ちょこっとGUM

今、自分が出来ること。やれること。それを精一杯やっていかなくちゃ!!

コラム記事 【12/28~12/30】

2021年12月30日 08時53分18秒 | マリーンズ2021

≪12/28≫

【千葉魂】努力のオフ越え22年へ 井口監督「頑張りは必ず結果に」 千葉ロッテ

 ZOZOマリンスタジアムはオフでも活気にあふれている。キャプテンの中村奨吾内野手は契約更改を行った24日は午前8時から身体を動かし、時間を有効利用していた。この日、誕生日だった平沢大河内野手も姿を現し藤岡裕大内野手と2人、黙々と打ち込んだ。安田尚憲内野手もマシン相手に連日、打ち込みを行っていた。誰もクリスマスムードに浸ることはない。マリーンズの選手たちはそれぞれの課題と向き合い、自分たちで考えながら身体を動かし、来る2022年シーズンに照準を合わせていた。
- - -
作業の指示
1. マリーンズのコラムについて、次の(a)〜(c)が本文と合っているかどうか、それぞれ「はい」か「いいえ」で答え、決め手になる本文の言葉をそのまま引いてください。(a) 中村奨吾内野手は契約更改の日、朝8時から身体を動かしていた。(b) 平沢大河内野手は安田尚憲内野手と2人で打ち込んだ。(c) 選手たちはクリスマスの雰囲気を楽しんでいた。
2. マリーンズのコラムの本文に名前が出てくる選手を、全員挙げてください。
3. マリーンズのコラムを、最後の文のあとから書き継いでください。
これらの記録は、上の文章とは関係ありません。

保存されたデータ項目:
- - -
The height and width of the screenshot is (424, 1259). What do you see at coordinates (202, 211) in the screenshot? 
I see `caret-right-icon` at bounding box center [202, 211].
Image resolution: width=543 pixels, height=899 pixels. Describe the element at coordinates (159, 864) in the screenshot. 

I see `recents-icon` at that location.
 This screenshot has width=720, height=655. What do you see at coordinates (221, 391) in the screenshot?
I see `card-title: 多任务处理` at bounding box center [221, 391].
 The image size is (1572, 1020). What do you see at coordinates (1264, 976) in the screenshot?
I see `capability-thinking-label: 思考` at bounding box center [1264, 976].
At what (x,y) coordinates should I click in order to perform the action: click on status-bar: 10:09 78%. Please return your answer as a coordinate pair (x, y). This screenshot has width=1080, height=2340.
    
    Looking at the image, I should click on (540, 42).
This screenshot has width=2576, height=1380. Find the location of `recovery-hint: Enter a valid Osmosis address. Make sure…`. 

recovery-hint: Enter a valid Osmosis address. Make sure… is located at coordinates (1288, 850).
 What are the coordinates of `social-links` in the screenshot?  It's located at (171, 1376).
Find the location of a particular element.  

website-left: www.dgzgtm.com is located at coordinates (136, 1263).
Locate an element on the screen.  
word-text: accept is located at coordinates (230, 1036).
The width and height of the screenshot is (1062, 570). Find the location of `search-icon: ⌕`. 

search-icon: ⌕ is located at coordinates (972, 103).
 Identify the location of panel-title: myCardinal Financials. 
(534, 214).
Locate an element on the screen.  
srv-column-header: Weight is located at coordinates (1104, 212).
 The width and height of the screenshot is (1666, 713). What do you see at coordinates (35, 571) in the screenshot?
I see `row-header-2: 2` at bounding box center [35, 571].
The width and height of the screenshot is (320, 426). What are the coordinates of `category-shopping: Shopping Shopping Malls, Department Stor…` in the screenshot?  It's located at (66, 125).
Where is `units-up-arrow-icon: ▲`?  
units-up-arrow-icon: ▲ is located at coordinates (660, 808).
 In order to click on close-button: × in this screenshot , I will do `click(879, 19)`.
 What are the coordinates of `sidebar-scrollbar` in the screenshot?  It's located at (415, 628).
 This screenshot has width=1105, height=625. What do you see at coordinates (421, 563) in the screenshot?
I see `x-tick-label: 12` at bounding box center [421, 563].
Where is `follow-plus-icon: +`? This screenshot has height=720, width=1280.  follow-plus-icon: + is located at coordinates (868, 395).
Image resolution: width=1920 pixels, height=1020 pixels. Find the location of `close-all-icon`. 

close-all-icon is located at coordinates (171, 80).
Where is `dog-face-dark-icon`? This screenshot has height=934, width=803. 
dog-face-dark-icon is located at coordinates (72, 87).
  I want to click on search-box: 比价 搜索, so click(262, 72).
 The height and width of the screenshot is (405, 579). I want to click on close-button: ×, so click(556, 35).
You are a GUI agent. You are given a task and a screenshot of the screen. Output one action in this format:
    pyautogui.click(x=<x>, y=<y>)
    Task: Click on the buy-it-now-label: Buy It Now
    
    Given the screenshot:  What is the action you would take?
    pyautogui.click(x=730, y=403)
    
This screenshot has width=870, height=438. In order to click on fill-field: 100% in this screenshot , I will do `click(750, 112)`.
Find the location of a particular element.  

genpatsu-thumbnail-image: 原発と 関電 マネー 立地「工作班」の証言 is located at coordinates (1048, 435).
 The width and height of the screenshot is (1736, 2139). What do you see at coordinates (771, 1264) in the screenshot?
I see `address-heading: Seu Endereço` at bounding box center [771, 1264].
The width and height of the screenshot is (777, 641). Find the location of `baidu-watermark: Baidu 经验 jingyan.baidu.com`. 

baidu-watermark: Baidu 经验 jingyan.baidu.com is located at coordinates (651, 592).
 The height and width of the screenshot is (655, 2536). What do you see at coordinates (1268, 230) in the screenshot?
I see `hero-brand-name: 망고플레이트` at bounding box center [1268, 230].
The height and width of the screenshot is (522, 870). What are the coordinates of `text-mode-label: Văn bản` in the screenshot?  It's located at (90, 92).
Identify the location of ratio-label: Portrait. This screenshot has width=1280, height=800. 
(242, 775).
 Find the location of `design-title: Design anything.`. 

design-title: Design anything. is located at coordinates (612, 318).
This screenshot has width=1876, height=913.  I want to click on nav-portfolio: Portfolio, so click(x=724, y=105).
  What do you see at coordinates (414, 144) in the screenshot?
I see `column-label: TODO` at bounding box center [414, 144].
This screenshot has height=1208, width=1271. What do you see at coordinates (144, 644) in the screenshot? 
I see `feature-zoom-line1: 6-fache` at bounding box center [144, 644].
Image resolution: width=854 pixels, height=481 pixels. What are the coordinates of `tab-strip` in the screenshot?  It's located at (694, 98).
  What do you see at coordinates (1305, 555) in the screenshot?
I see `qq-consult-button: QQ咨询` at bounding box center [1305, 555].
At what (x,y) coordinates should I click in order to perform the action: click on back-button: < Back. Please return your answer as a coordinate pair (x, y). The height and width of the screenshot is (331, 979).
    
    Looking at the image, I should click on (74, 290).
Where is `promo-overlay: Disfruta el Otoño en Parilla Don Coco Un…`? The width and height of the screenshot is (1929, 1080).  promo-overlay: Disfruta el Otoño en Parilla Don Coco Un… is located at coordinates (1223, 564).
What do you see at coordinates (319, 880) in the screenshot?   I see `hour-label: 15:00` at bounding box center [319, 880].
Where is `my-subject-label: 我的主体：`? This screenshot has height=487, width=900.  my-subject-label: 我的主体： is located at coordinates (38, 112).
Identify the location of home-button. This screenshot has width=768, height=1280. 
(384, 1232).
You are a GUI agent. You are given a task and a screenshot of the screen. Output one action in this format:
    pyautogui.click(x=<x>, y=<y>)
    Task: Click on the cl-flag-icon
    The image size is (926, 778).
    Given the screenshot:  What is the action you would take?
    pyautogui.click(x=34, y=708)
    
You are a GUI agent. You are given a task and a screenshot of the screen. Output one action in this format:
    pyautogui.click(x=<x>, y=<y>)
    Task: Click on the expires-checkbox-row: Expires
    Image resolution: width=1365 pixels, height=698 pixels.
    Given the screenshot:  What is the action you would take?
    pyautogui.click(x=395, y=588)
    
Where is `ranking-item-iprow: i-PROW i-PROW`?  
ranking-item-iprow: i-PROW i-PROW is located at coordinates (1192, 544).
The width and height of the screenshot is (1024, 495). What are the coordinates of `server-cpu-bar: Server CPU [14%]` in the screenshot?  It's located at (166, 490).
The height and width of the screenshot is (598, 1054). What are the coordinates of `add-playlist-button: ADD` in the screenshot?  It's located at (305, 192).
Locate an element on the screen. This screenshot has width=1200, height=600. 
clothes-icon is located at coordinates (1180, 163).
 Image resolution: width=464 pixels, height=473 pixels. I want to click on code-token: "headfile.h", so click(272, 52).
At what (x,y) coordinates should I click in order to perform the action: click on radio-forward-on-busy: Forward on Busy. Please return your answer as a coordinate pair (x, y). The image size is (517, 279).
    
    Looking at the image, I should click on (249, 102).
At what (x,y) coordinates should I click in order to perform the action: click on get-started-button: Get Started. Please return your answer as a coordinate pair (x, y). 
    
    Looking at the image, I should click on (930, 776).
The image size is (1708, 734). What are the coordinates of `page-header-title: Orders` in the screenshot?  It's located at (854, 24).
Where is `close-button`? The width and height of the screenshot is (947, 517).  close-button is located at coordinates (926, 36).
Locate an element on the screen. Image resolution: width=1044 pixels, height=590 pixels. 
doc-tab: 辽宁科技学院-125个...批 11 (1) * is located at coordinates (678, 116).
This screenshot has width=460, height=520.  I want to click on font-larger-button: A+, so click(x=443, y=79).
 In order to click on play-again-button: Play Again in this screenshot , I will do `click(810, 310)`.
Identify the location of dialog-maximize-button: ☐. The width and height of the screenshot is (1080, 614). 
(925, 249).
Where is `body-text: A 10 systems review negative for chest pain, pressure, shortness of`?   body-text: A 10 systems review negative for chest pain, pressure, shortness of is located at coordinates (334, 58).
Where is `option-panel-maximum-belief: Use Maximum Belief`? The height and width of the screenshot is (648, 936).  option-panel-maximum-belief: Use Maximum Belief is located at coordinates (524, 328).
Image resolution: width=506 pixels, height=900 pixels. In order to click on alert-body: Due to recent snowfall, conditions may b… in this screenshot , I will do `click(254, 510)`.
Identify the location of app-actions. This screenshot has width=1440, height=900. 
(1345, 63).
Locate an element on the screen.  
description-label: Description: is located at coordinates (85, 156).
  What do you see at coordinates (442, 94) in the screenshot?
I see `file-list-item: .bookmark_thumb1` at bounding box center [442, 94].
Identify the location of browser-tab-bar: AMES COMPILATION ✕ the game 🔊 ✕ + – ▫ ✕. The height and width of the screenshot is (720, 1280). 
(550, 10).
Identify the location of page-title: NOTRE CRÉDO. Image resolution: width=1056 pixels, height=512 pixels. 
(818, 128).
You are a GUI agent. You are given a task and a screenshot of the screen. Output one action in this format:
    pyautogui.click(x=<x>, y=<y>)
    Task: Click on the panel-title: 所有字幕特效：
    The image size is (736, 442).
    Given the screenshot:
- - -
作業ごとの答え
1.
(a) はい。「キャプテンの中村奨吾内野手は契約更改を行った24日は午前8時から身体を動かし」
(b) いいえ。「藤岡裕大内野手と2人、黙々と打ち込んだ」
(c) いいえ。「誰もクリスマスムードに浸ることはない」

2. 中村奨吾内野手、平沢大河内野手、藤岡裕大内野手、安田尚憲内野手

3.
 「選手たちにはこの時期の大事さを分かってほしい。この時期にしっかりとウエートや振り込みを行えば必ず来年4月に生きる」と井口資仁監督。

 常々オフの期間の重要性を説いていた。2月1日から身体をつくりあげるのではない。2月1日は戦いのスタート。初日から実戦を行える万全の状態で臨むためのオフだという方針を就任以来ずっと説き続けてきた。だからこそキャンプ初日に紅白戦を行ったこともあった。戦いはもうこの時から静かに、しかし確実に始まっているのだ。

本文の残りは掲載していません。